Welfare as a Hand Up

One in ten working-age New Zealanders are on a benefit. Prior to Covid, 71 percent of main benefit recipients had been on welfare continuously for more than a year. All the while, New Zealand businesses are crying out for more workers. We must ensure more beneficiaries return to work.

Over 350,000 working-age New Zealanders were receiving a benefit at the end of June 2020 quarter, and even before the Covid crisis, the number was typically 300,000. 

That’s one-in-ten working-age New Zealanders on a benefit (the average percentage on a main benefit over the past 6 years has been 10.5% of working- age adults).

Prior to Covid, 71 percent of main benefit recipients have been on welfare continuously for more than a year.

The worst impact is on children. 

  • One out of every ten children is born onto an existing benefit. 
  • One in five babies is living in a benefit-led household by their first birthday.

These children face a bleaker future than children born to parents in work; they face worse outcomes on nearly every social indicator. 

This often inter-generational scenario is an ongoing, slow-moving social disaster for our country.

###

In the text on welfare, what share of babies is living in a benefit-led household by their first birthday?

###

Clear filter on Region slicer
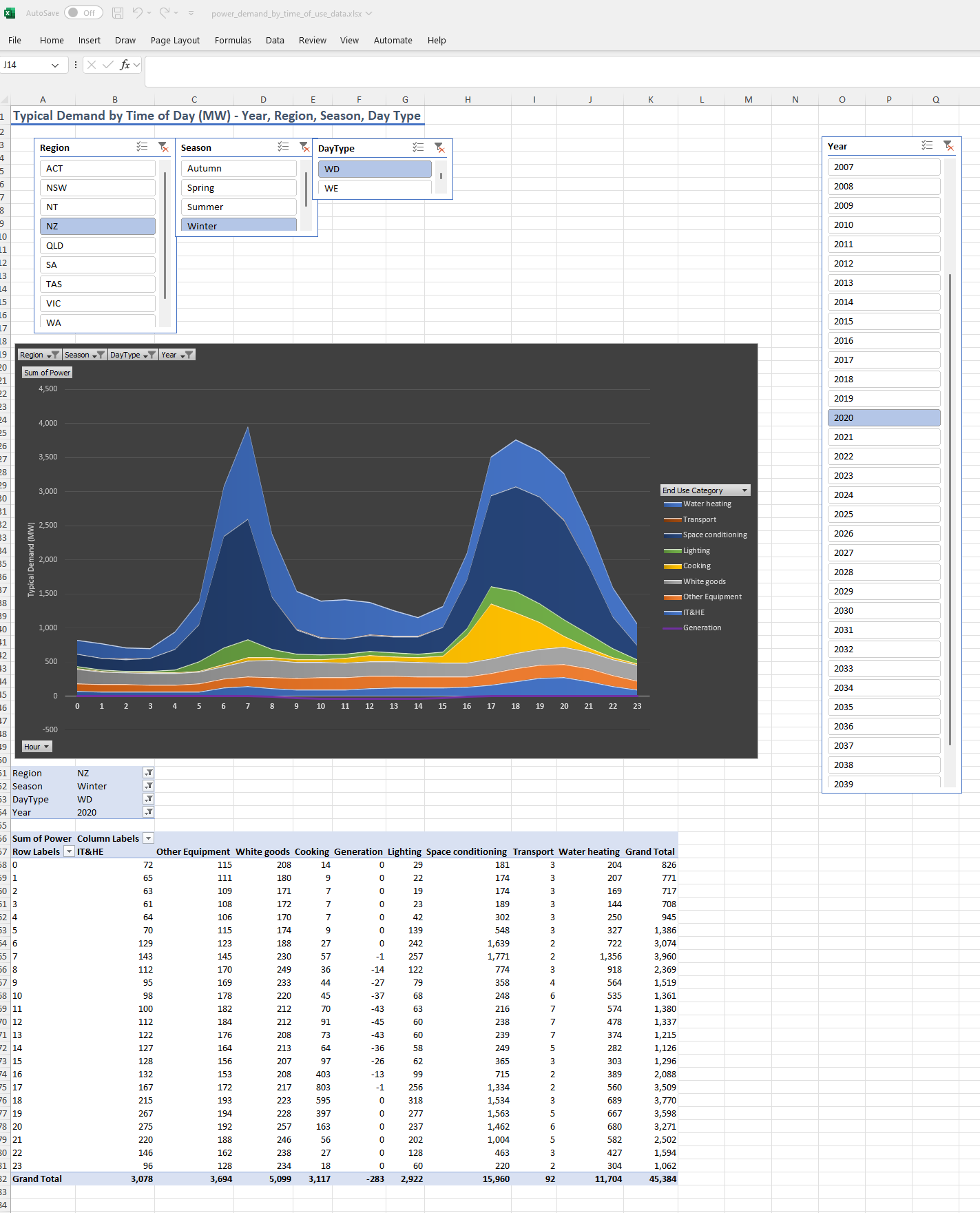This screenshot has height=1213, width=980. (x=163, y=147)
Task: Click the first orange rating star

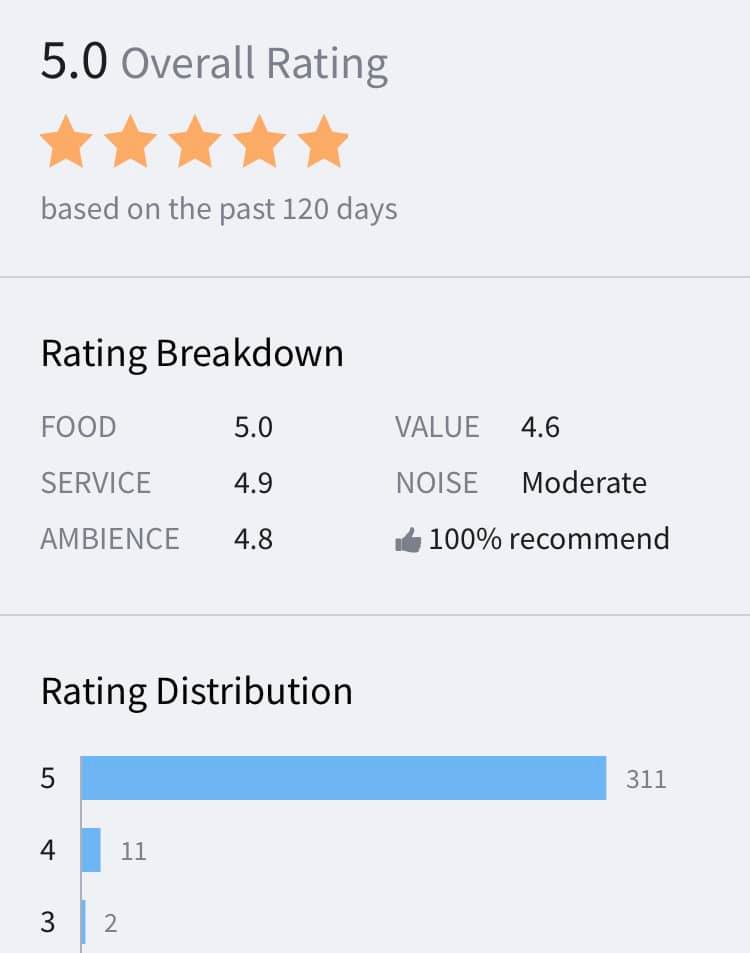Action: 66,142
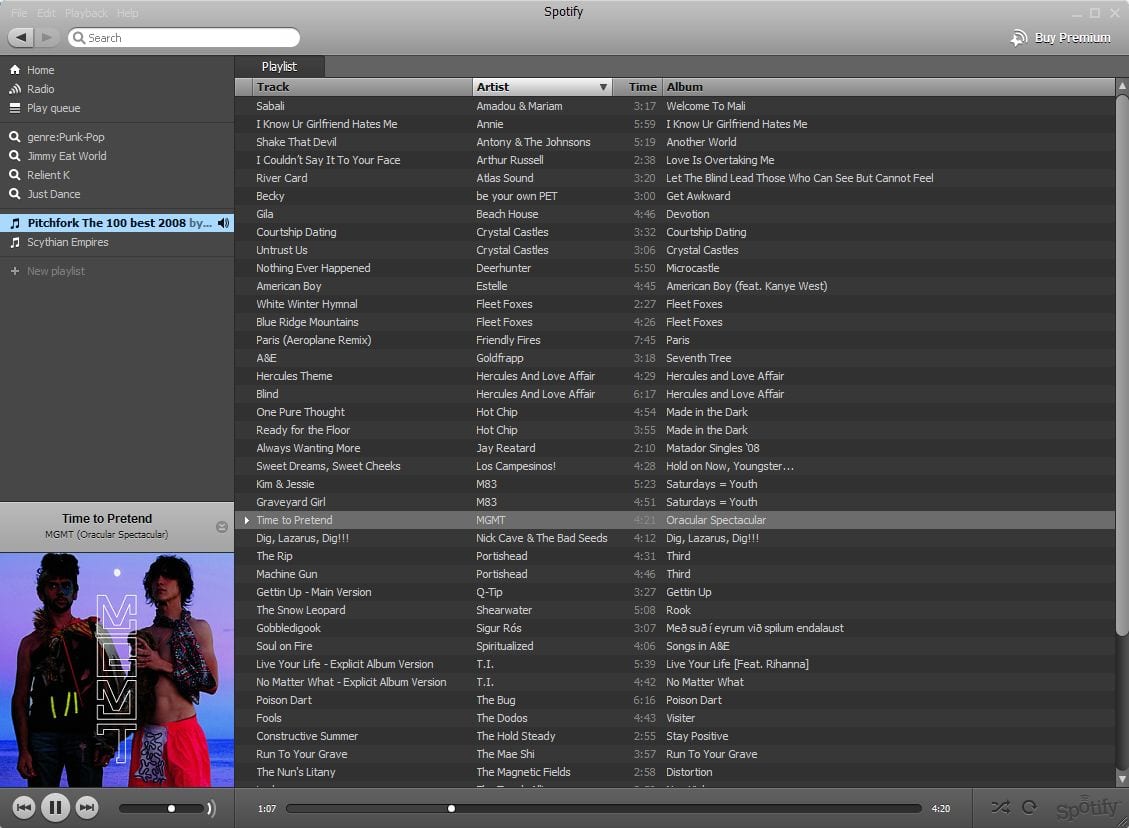The height and width of the screenshot is (828, 1129).
Task: Open the Playback menu
Action: [x=86, y=13]
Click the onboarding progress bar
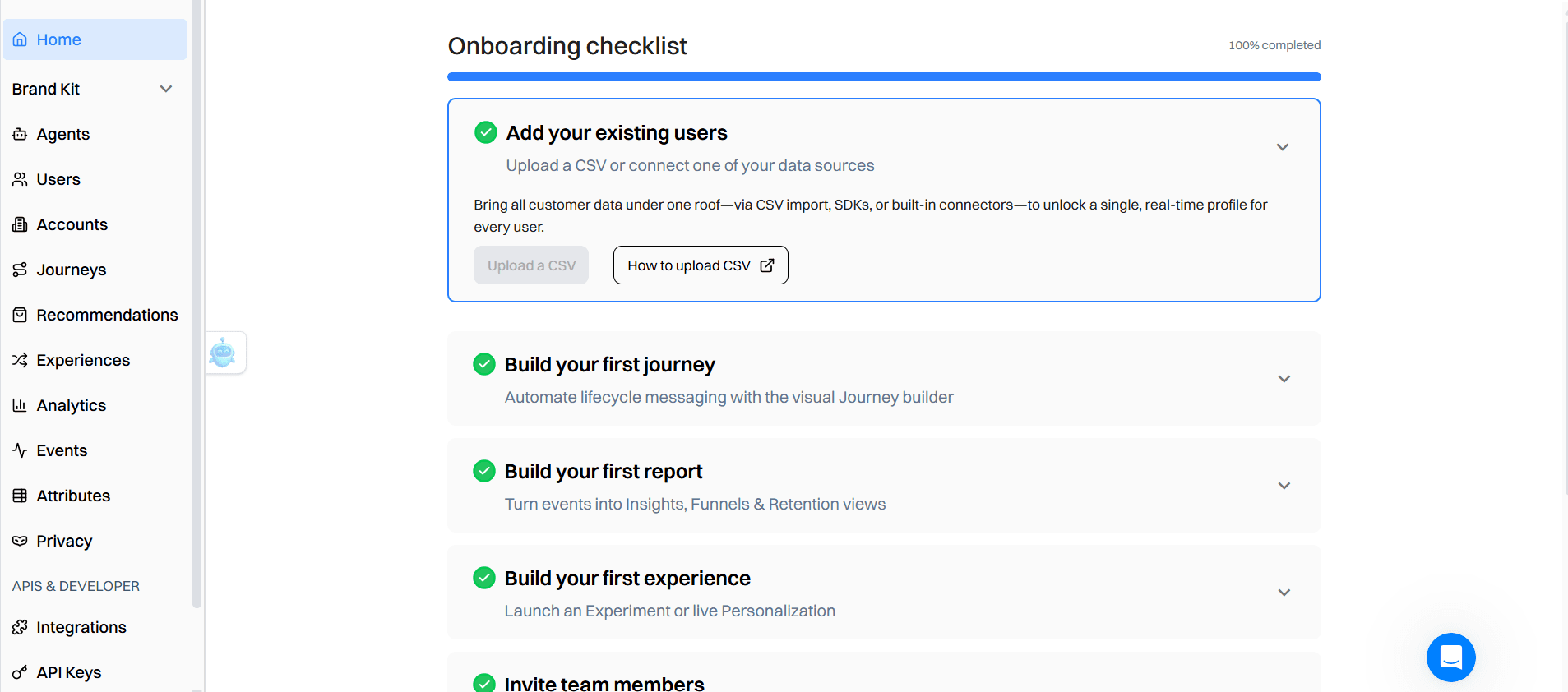This screenshot has height=692, width=1568. (883, 76)
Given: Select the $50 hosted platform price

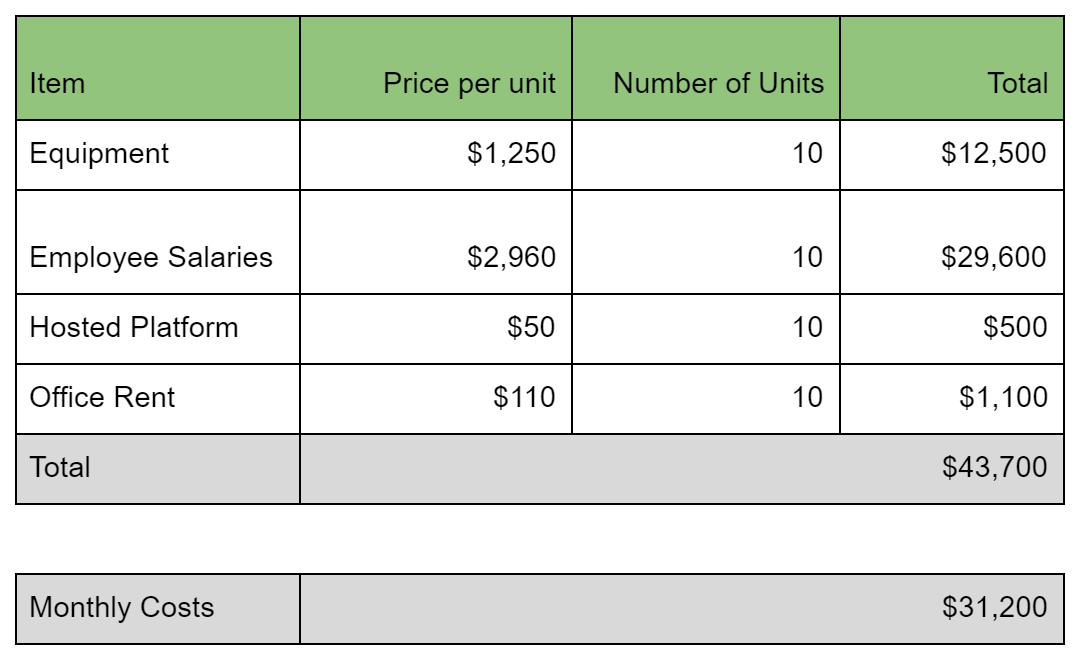Looking at the screenshot, I should pos(436,329).
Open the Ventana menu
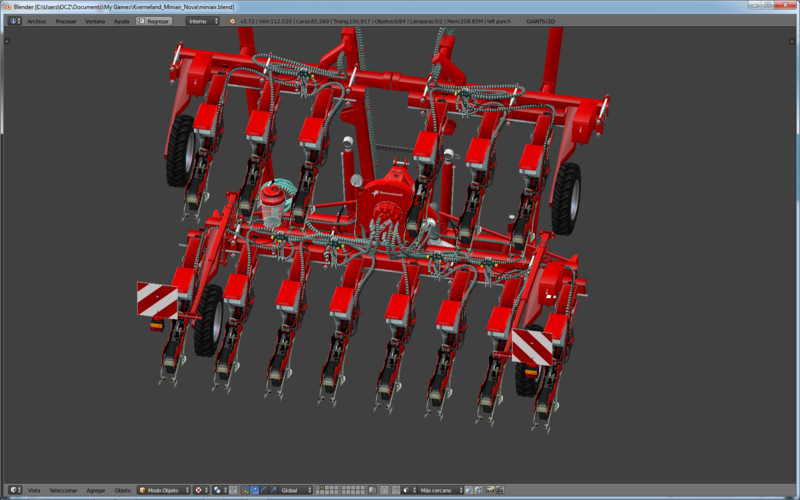Screen dimensions: 800x500 click(95, 20)
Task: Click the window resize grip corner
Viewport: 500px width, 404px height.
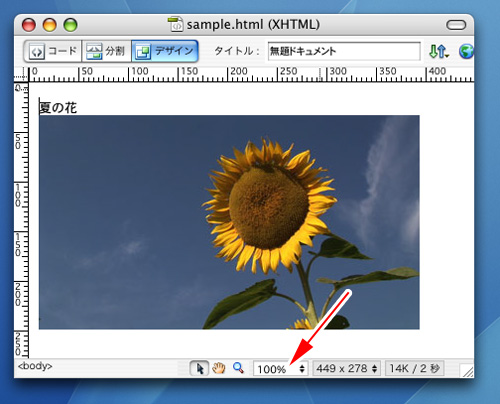Action: coord(466,370)
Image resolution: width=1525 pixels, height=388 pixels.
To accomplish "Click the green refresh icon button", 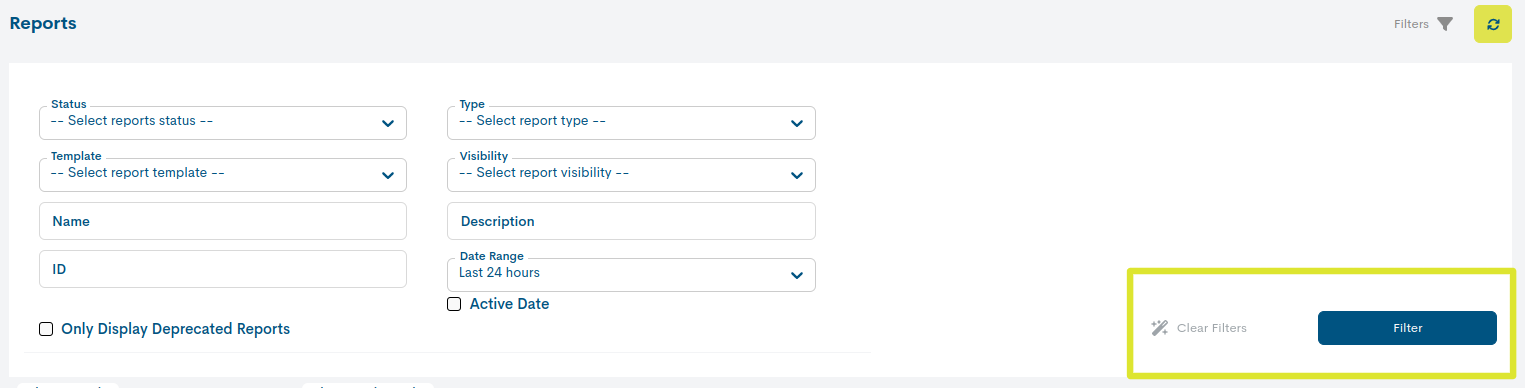I will [x=1492, y=24].
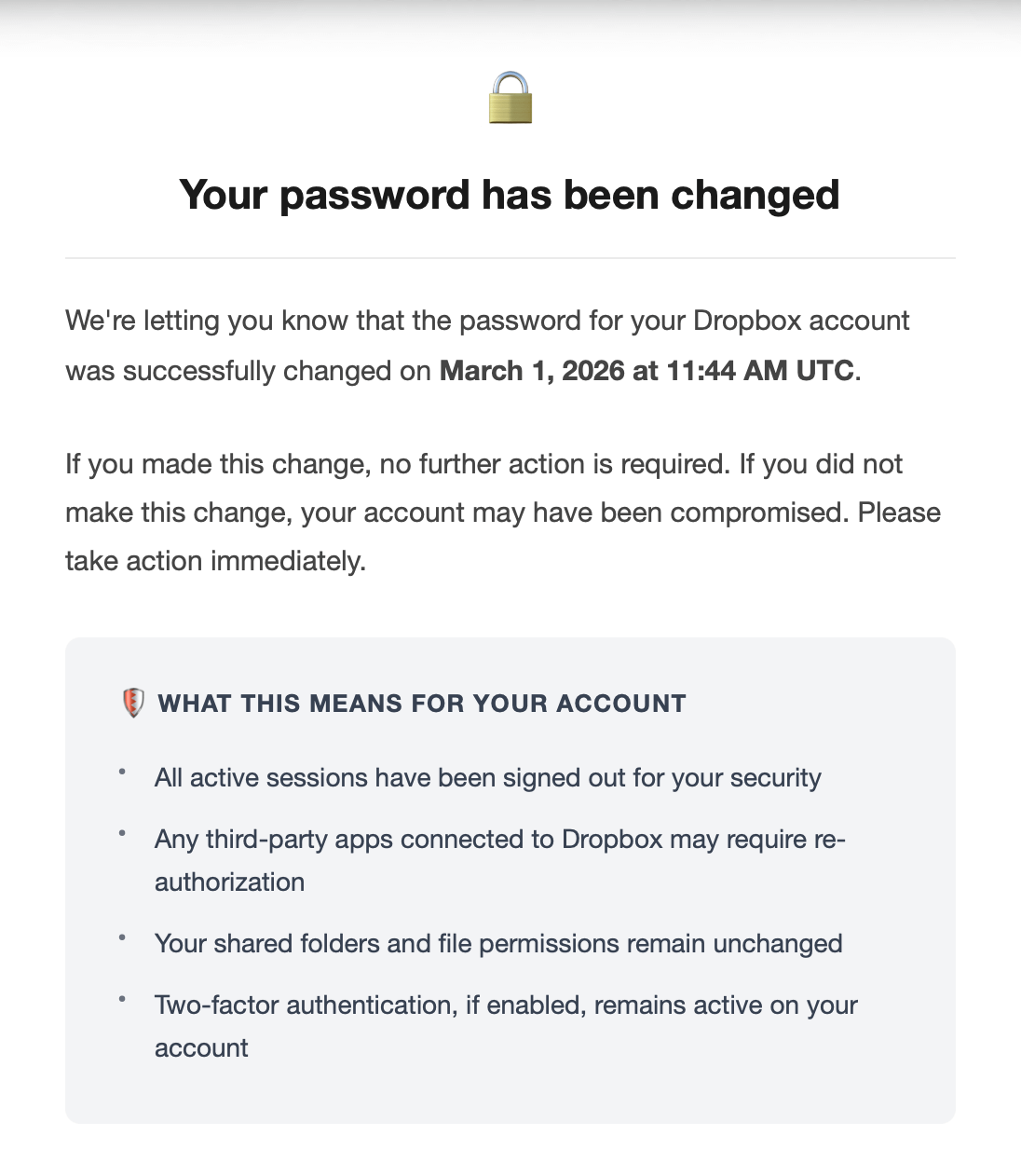Click the bullet dot before "Your shared folders"
Screen dimensions: 1021x1176
122,938
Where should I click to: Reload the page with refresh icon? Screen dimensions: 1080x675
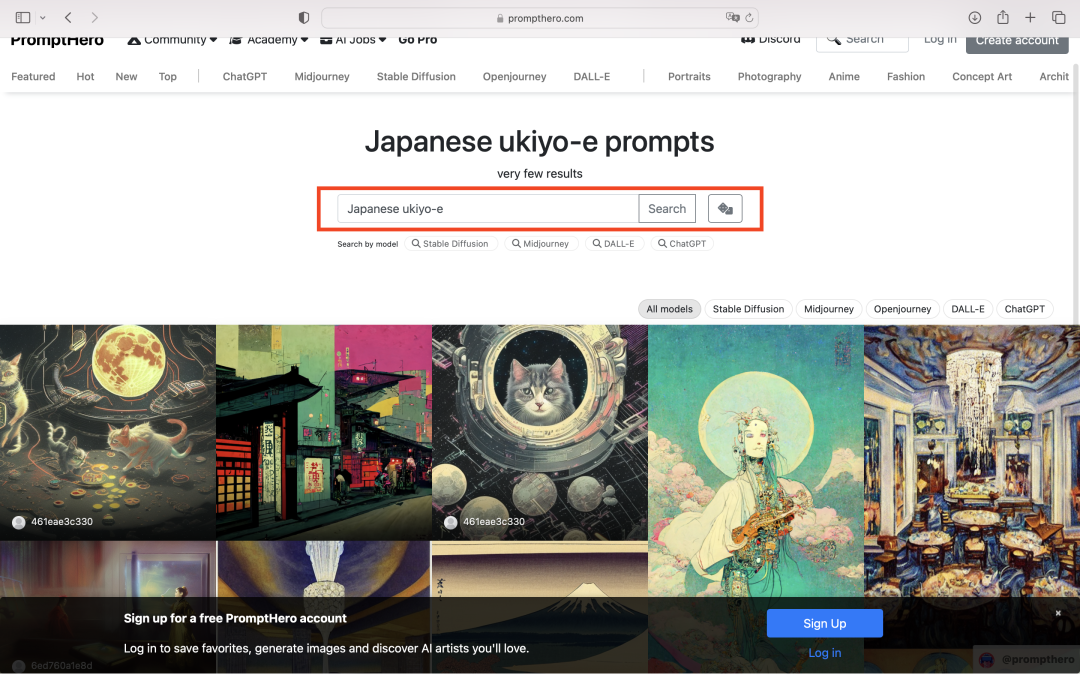[749, 18]
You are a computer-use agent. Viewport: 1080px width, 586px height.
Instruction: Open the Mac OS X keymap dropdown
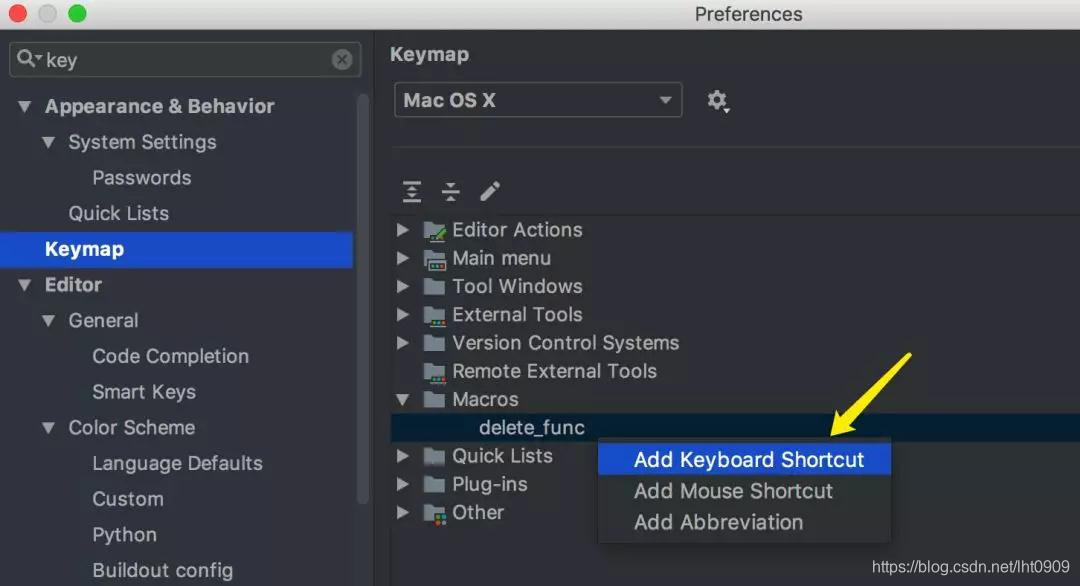538,100

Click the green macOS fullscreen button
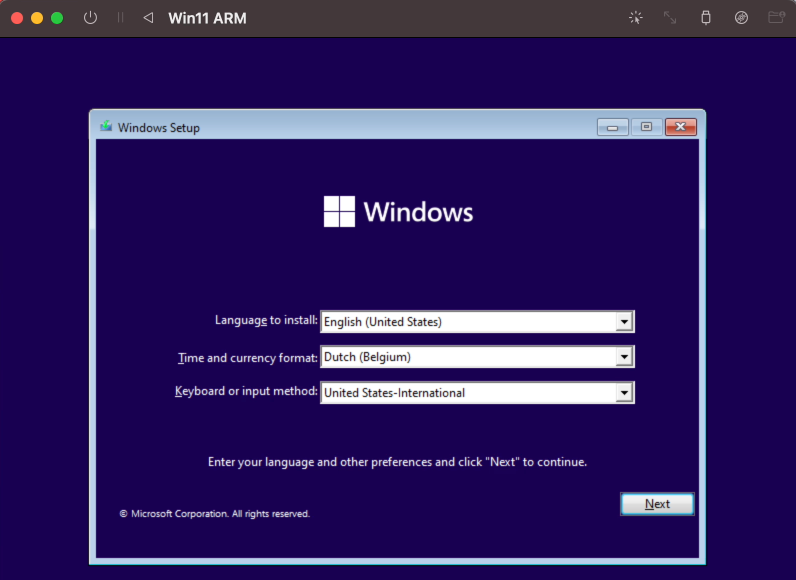click(57, 18)
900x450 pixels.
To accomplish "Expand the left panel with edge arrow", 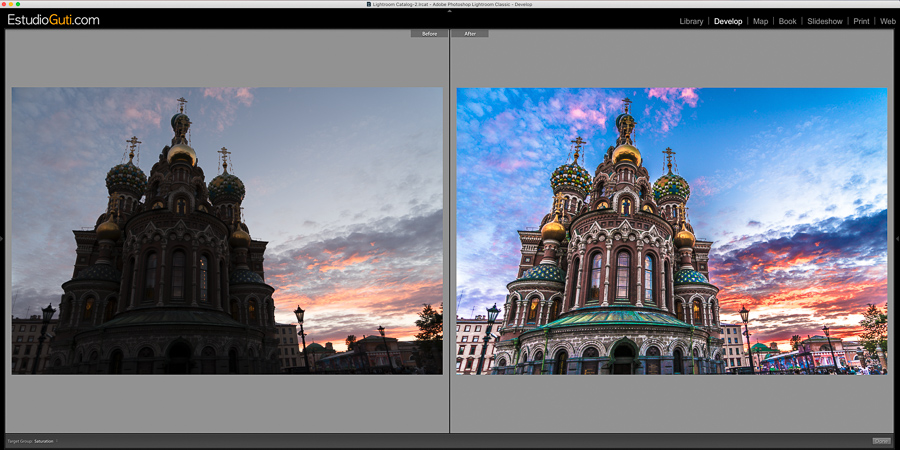I will [x=2, y=238].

###

* _PROBLEM SOLUTION_:
One in five.